Çorum, sanayileşmesi duraksamış olsa da, halen bölgesinin en önemli sanayi merkezi konumunda. Yarıda kalmış havaalanı inşaatının yeniden canlandırılmasını, kısa sürede hava ulaşımının sağlanmasını, ayrıca demiryolu projesinin daha fazla geciktirilmeden Cumhuriyet’in 100. yılına yetiştirilmesini bunun için istiyoruz, sürekli gündemde tutmaya çalışıyoruz.

Çorum’a yatırımcıyı veya ithalatçıyı getirmenin ilk koşulu, hava ulaşımının gerkçekleştirilmesi. Havaalanı, Çorum’un sanayileşmesini sürdürebilmesi ve nitelikli biçimde büyümesi açısından olmazsa olmazlardan biri. Elbette, gerek hızlı tren, gerekse yük taşımacılığında demiryolu avantajına sahip olunması, Çorum’un Samsun Limanı üzerinden dünyaya açılmasını sağlayacak.

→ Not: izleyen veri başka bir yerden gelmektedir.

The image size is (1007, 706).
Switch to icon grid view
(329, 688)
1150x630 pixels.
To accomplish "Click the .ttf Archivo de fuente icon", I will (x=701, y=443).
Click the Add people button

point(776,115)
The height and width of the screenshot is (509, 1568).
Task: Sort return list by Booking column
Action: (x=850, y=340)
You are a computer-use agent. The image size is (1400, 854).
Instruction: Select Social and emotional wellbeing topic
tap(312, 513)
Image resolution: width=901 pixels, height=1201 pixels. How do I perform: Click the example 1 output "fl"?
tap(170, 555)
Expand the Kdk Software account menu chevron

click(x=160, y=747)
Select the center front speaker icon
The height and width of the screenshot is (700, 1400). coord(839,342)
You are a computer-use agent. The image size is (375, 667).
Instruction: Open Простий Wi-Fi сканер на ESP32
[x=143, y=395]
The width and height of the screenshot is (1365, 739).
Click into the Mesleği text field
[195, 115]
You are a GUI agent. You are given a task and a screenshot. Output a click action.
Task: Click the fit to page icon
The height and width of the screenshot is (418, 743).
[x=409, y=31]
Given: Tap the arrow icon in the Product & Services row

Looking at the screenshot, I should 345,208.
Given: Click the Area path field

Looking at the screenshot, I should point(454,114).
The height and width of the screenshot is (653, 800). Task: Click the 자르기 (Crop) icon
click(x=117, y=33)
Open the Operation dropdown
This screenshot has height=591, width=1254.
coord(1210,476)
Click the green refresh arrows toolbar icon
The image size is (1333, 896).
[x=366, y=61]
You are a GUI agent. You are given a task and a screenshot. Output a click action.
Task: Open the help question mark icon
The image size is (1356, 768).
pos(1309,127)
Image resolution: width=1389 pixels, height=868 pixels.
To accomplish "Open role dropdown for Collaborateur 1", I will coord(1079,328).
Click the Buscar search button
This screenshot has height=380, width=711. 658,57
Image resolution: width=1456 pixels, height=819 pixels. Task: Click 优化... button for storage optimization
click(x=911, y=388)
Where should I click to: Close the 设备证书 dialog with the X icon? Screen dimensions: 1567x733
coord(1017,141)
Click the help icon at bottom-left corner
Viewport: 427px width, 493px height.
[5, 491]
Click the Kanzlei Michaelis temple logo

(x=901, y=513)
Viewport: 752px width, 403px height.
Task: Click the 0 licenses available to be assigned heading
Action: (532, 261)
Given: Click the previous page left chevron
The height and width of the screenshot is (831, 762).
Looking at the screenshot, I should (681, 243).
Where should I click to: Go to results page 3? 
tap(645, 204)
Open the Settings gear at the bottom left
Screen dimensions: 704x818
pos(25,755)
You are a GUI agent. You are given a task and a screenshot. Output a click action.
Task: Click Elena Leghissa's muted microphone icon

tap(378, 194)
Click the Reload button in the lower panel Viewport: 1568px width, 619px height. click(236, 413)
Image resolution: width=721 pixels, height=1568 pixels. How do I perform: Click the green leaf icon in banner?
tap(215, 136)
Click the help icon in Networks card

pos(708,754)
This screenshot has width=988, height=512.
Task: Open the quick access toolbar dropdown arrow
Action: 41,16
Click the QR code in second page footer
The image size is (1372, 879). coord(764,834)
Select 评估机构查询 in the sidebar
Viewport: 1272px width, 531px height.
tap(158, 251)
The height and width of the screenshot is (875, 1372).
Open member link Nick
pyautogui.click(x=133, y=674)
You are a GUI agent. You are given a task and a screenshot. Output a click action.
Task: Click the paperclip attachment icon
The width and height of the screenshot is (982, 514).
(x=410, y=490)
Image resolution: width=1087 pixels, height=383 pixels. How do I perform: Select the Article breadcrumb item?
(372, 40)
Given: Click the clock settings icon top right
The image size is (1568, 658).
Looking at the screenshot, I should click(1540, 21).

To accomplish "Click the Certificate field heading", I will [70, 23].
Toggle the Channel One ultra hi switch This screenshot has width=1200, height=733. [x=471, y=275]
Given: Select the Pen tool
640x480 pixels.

Demiryolu, farklı bir güzergah üzerinden de olsa, 1990’lı yıllarda devletin yatırım programına girmişti, ama sonradan geri çıktı. Havaalanı da, yüzde 24.37 fiziki gerçekleşme noktasında yarıda kaldı. İşte o dönemde, Çorumlular, kendi havaalanlarını orta vadeye bırakıp, kısa vadeli bir çözüm olarak Merzifon Askeri Havaalanı’nın sivil uçuşlara açılmasına yönelmişlerdi.

İlk girişimlerin, Hava Kuvvetleri Komutanı, hemşehrimiz Hv. Org. Ahmet Çörekçi döneminde yapıldığını, o sırada Merzifonluların ve Amasyalıların devrede bile olmadıklarını hatırlıyoruz. Sonuçta Merzifon Askeri Havaalanı’na küçük bir terminal binası yapıldı ve THY günde bir karşılıklı İstanbul seferi ile uçuşları başlattı.

Orta vadede kendi havaalanlarının yapımını bekleyen Çorumlular, askeri havaalanının her an sivil uçuşlara kapatılabileceğini, Çorum’un sanayileşmesinin devam edebilmesi için kendi havaalanına sahip olması gerektiğini, üstelik çok daha küçük kentlere havaalanı yapılırken, Çorum’un bu olanaktan mahrum edilemeyeceğini savunmaya başladılar.

Ne var ki, “Merzifon varken Çorum’a havaalanı gerekmez” yaklaşımı, büyük bir haksızlık olarak Çorumluların karşısına çıkarıldı. Çorumlular, iyi niyetle ve geçici kaydıyla Merzifon için mücadele etmelerinin, kendi ayaklarına kurşun sıkmaya benzediğini şaşkınlıkla farkettiler.

Şimdi gündemde, Çorum Organize Sanayi Bölgesi’nde arsa ve altyapı katılım payı bedellerinin çevre kentlere göre yüksek olduğu tartışması ya da gerçeği var. Bu tabloda, Çorum’un dışarıdan yatırım çekemeyeceği, hatta Çorumlu yatırımcıların bile komşu kentleri tercih edebileceği kaygısı egemen oluyor. Nitekim, son yıllarda Çorum OSB’nin gereği gibi yatırım alamadığı gerçeği, bunun kanıtı olarak gösteriliyor.

Özetle, havaalanı konusunda olduğu gibi, niyet iyi de olsa, OSB arsa bedellerinin yüksek tutulması, Çorumluların kendi ayaklarına kurşun sıkmaları sonucunu doğurabilir. Çorum, bir noktadan sonra yeniden sanayileşmeye başlayıp, süreci tamamlama fırsatını tamamen kaybedebilir. Çorum’un “bölgenin sanayi merkezi” unvanını kaybetmesinin vebali de elbette ki çok büyük olur.